When I called around to some of the bigger selection wine stores and smaller, owner/proprietors in Chicago, I had no luck in finding a bottle in stock, but all asked for a link to this article upon completion.
I personally tried the Ca Maiol Lugana DOP 2017 and Lugana DOP Molin 2017 white wines and found the sweetness close to that of fresh-squeezed apple juice and left a delectable aftertaste that needed no palate cleansing and may have even wasted the remnants of the smoothness across your tongue.
Next, I sampled the Domenico Fraccaroli). This was an excellent representation of how one field can produce the same grape each year, but each vintage a different experience. I personally sampled the 2012, 2014, and 2017. The representative and I agreed on his assessment that one is meant as an everyday wine and another would be well represented at a business or important lunch. This wine would cut through any heavily spiced dish or rich cheese easily. One of the wines I did find that I tasted the alcohol content too heavily but that’s one for the record books.
Then, I revisited the white wine selection with Sgreva(. When I drink white wine, it is a chore for me and I rarely enjoy it. This selection is one of the few examples of white wine I would actually consider buying for myself. The 2017 “Eufrasia” and 2017 “Sirmio” differ in that one is grown in clay soil and the other in a more sandy environment, giving a different body to each variety. What made this wine so unique was the natural mineral content found in the grapes themselves which honestly had me confusing the wine for mineral water in a fantastic way. Your palate, however, will not be confused, but rather satisfied by the light aftertaste of a citrus that never existed.
Finally, I was treated to Villa San Carlo. They had four wine samplings which I found bold for a small 22 hectare (roughly 54 acres) farm. I must admit, I think I tried them all, the problem is I enjoyed the conversations with the vendor at this table and the wine so much that all I can say is this red collection was the standout winner of the day.
The reason why I had such a hard time remembering what I actually tasted with this selection was the representative was so eager to share the weather conditions of each year off the top of her head, that’s how knowledgeable these representatives were about their wines.
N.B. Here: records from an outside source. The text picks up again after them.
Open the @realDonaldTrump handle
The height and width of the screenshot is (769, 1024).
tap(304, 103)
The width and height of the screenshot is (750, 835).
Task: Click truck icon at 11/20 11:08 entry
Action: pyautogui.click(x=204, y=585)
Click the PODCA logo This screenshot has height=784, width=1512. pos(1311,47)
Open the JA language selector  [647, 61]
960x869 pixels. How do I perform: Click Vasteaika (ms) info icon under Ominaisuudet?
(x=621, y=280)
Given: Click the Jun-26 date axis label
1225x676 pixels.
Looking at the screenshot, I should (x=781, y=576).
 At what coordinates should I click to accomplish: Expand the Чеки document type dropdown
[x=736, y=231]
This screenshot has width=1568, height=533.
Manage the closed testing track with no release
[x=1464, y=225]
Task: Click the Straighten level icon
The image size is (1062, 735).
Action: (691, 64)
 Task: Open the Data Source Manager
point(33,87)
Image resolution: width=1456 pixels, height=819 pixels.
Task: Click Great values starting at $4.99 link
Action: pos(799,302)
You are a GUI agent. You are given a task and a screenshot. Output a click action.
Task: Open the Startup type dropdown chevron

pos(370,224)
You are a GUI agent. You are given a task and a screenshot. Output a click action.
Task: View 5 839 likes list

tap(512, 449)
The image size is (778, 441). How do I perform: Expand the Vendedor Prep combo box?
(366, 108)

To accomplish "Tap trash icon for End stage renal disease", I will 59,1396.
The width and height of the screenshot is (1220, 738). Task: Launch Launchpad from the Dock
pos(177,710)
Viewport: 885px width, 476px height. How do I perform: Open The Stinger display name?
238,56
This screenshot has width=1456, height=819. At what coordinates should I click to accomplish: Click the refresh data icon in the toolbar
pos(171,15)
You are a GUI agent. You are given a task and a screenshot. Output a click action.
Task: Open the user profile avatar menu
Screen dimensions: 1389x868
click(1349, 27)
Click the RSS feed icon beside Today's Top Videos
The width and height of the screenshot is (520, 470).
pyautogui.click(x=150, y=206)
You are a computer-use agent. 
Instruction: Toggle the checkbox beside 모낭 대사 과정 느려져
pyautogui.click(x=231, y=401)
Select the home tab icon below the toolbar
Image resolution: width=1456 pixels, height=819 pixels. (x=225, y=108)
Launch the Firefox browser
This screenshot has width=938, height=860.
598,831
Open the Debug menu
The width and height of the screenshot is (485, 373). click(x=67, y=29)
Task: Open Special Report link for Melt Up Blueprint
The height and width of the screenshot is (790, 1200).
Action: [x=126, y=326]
They are passionate about what they produce and give to the world, that they continually revisit the region each year to learn and absorb what is coming next.
I found the entire group full of new friends who were more than welcoming and excited to be in Chicago for the night before their next event. According to one representative, if you wanted to smell and taste the grapes directly from the source, the best time to visit the Lake Garda region is between April and October. Hopefully, I won’t have to go there myself and will find these wines in stock here in Chicago shortly.